Malena me está esperando cuando llego a su oficina. Esta vez está sentada en una zona que tienen con pufs y una mesa de centro. Hoy toca hablar de los despachos. En nuestro primer cuadro de necesidades había despachos para todo el mundo: para los jefes de departamento, de dirección, despachos flotantes… A estas alturas, nada de lo que me cuente me va a sorprender.
¿Para qué queremos despachos cerrados?
Nada más me siento empieza a hablar como una ametralladora.
Malena: No vamos a comentar cómo ha evolucionado el concepto de despacho a través de los años; es algo de dominio público. Hoy en día todos tenemos claro que la idea de despacho tradicional encaja difícilmente en el planteamiento de una oficina actual. Lo importante es saber qué tareas requieren un espacio cerrado, quién las realiza, cuándo y cómo.

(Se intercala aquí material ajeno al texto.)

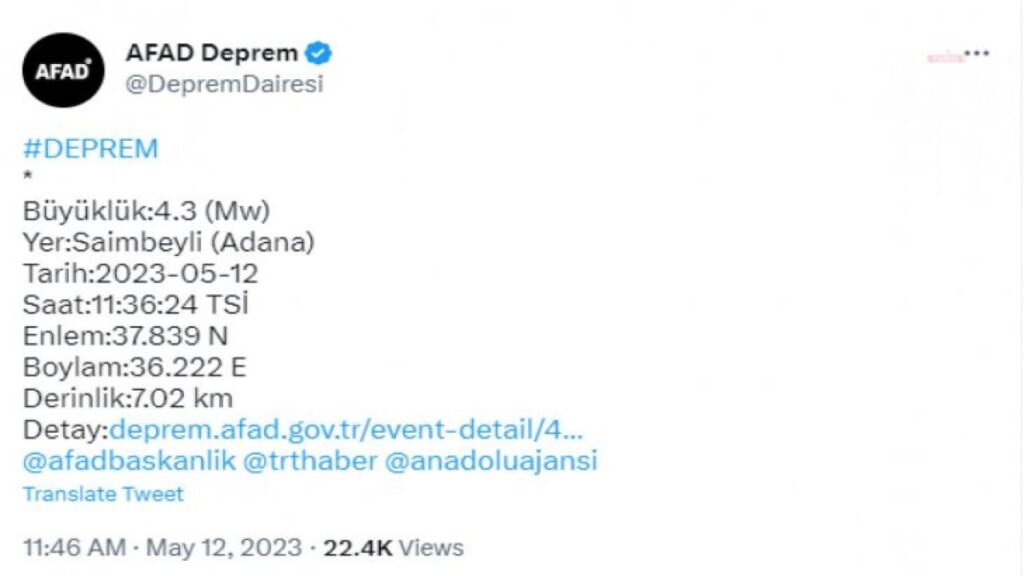Open the @trthaber mention

(310, 460)
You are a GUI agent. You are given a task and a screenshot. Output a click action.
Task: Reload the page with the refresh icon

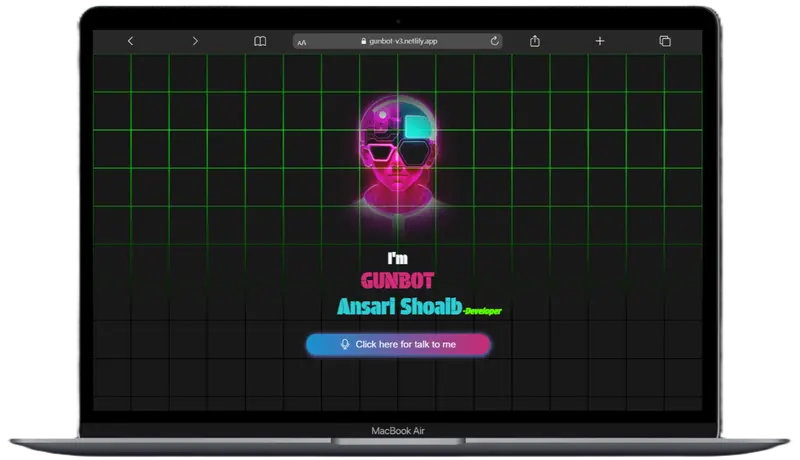click(494, 41)
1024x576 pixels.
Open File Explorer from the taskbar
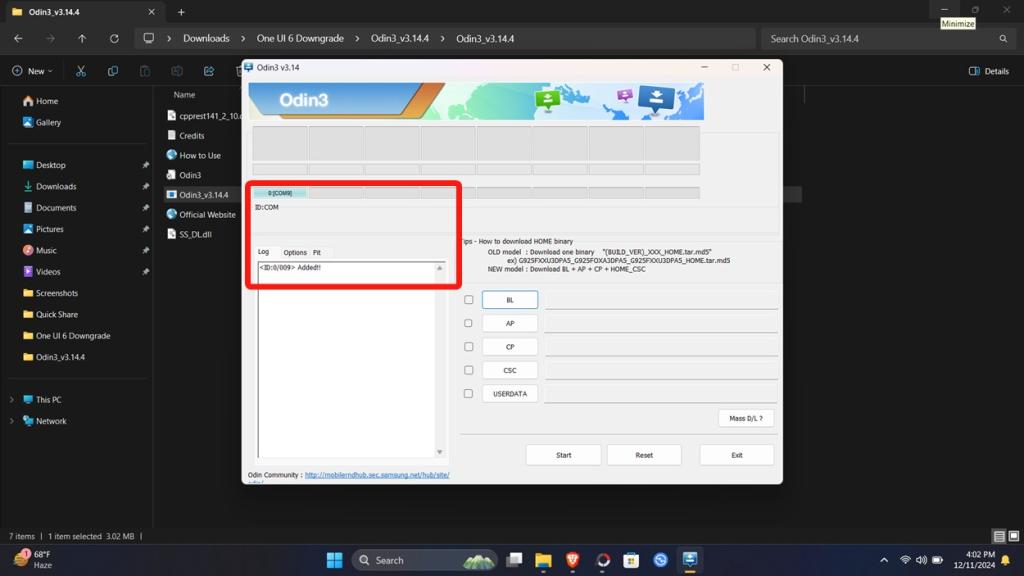pos(541,560)
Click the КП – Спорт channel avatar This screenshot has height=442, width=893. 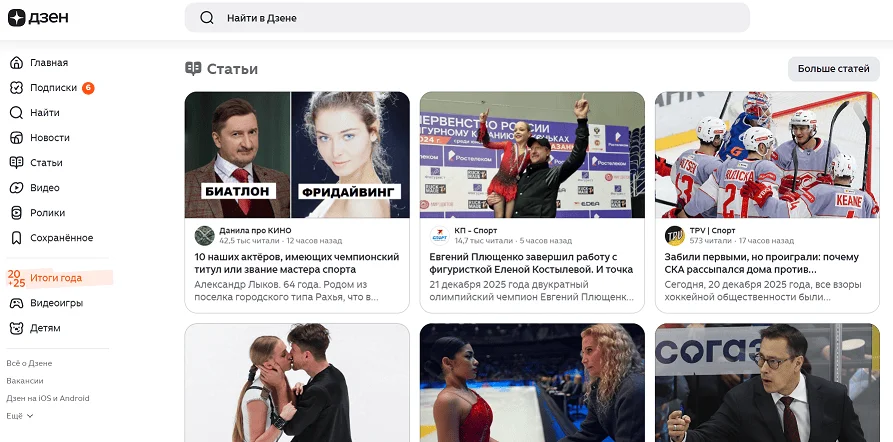pyautogui.click(x=439, y=235)
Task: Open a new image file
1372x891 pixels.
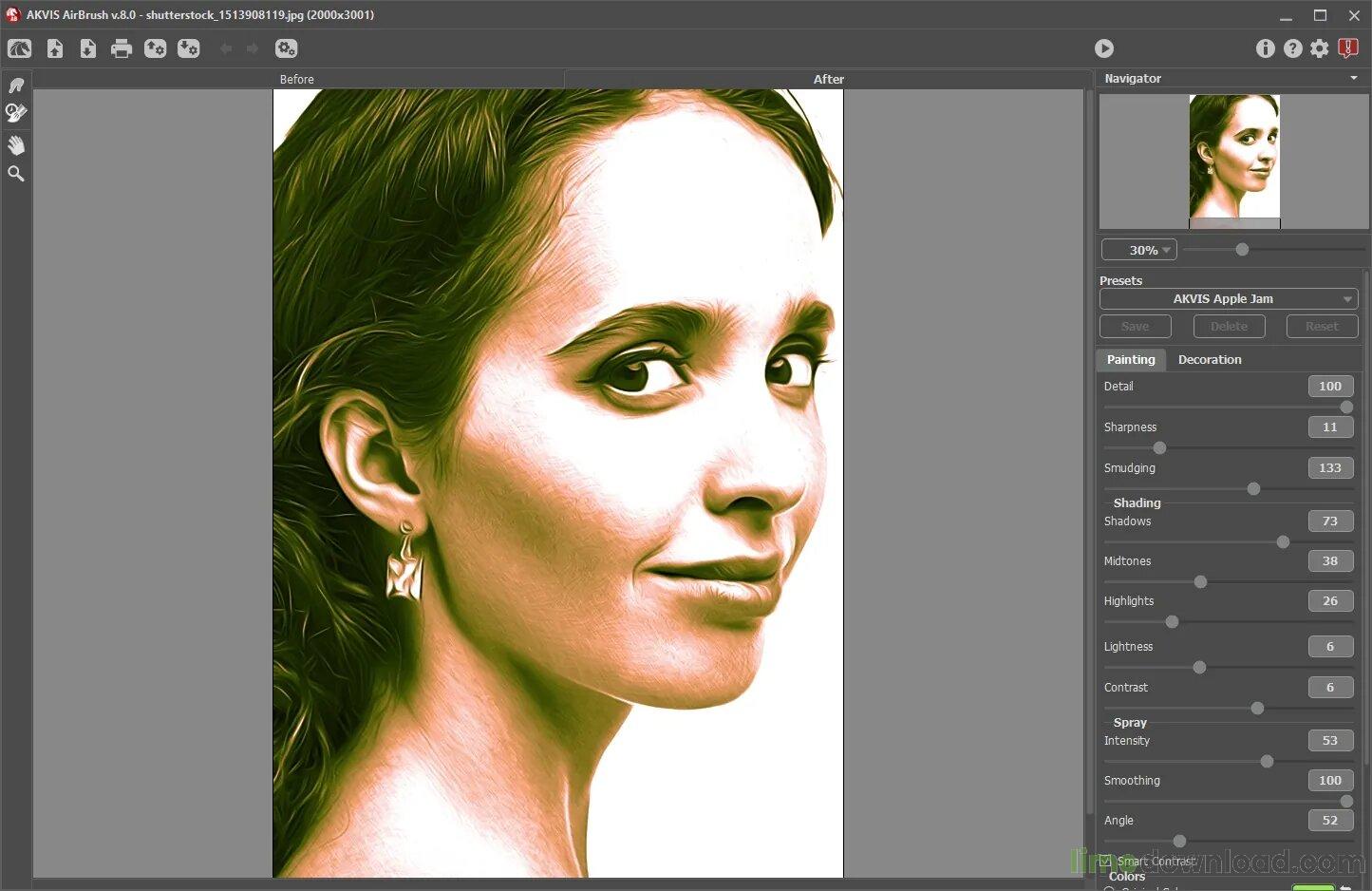Action: (x=54, y=48)
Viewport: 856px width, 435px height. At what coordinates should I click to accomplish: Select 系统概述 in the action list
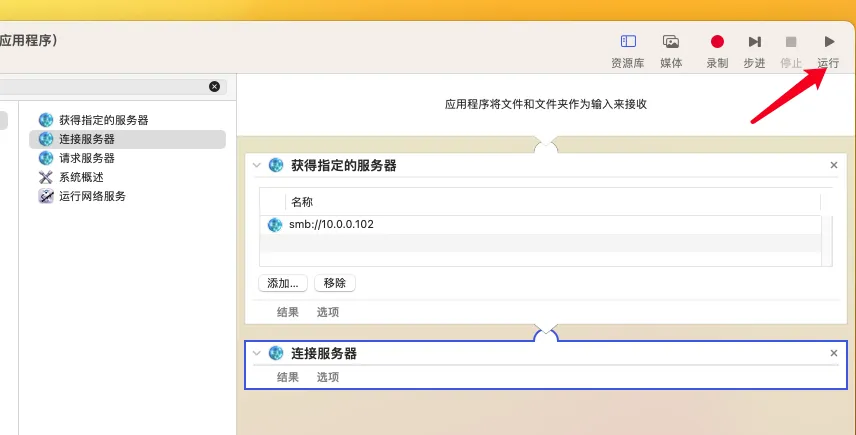(x=81, y=177)
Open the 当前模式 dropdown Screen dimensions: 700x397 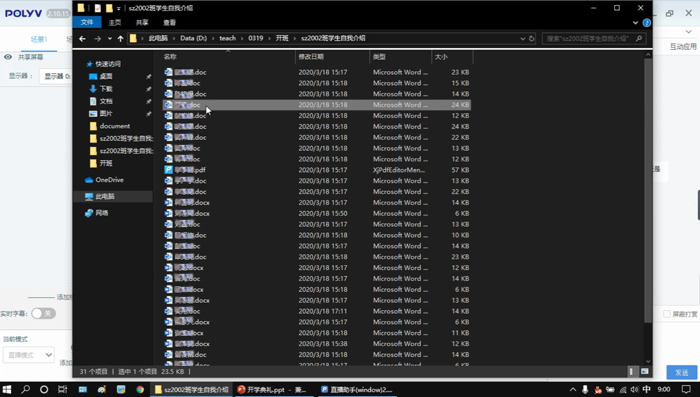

Los espacios cerrados cubren básicamente las necesidades de concentración, privacidad y confidencialidad que tenemos en la empresa, y en algunos casos imagen y status. Además es una necesidad bidireccional. Puede que la necesidad no esté dentro del espacio, sino fuera.
Tú (sorprendido): ¿Cómo es eso?
Malena: Imagina un pool abierto de trabajadores que hacen presupuestos. Están todos concentrados cada uno a la suya. Pero de vez en cuando tienen que realizar una llamada telefónica o tener una pequeña conversación entre dos de ellos. Si lo hacen en el pool abierto molestan a todos los demás. Hay que habilitar un espacio cerrado para estas necesidades esporádicas, una especie de cabinas. Pero la necesidad de concentración no es del que se mete en la cabina, sino de todos los demás.

Rediseñando los despachos
Me enseña el proyecto. Hay espacios cerrados. No sé por qué, pero tenía la idea de que iba a haber muy pocos, que todo iba a ser muy abierto. Los estudio minuciosamente en silencio.
Por lo normal son más pequeños de lo que pensaba. No todos tienen mesa de despacho al uso. Algunos incluso están diseñados para estar de pie. Su posición es estratégica en toda la oficina. No parece que tengan “dueño”, sino que son más o menos compartidos, salvo algunas pocas excepciones. Pero no entre los jefes, sino entre los jefes y su equipo. Me explica Malena que con un par de despachos pequeños por departamento cubrimos todas sus necesidades. Los jefes tienen un puesto en pool abierto, pero cuando lo necesitan pueden utilizar uno de los despachos.

Hay un despacho que me llama la atención: el de Manolo. Manolo es una institución en la empresa y si lo sacamos de su despacho y lo ponemos en pool abierto, literalmente se nos muere. Malena lo ha entendido. Podemos cambiar muchas cosas, pero no hasta ese punto!
Salgo de allí contento. Ha vuelto a clavar nuestras necesidades. Queríamos una oficina de estilo y tendrá los despachos a nuestro estilo.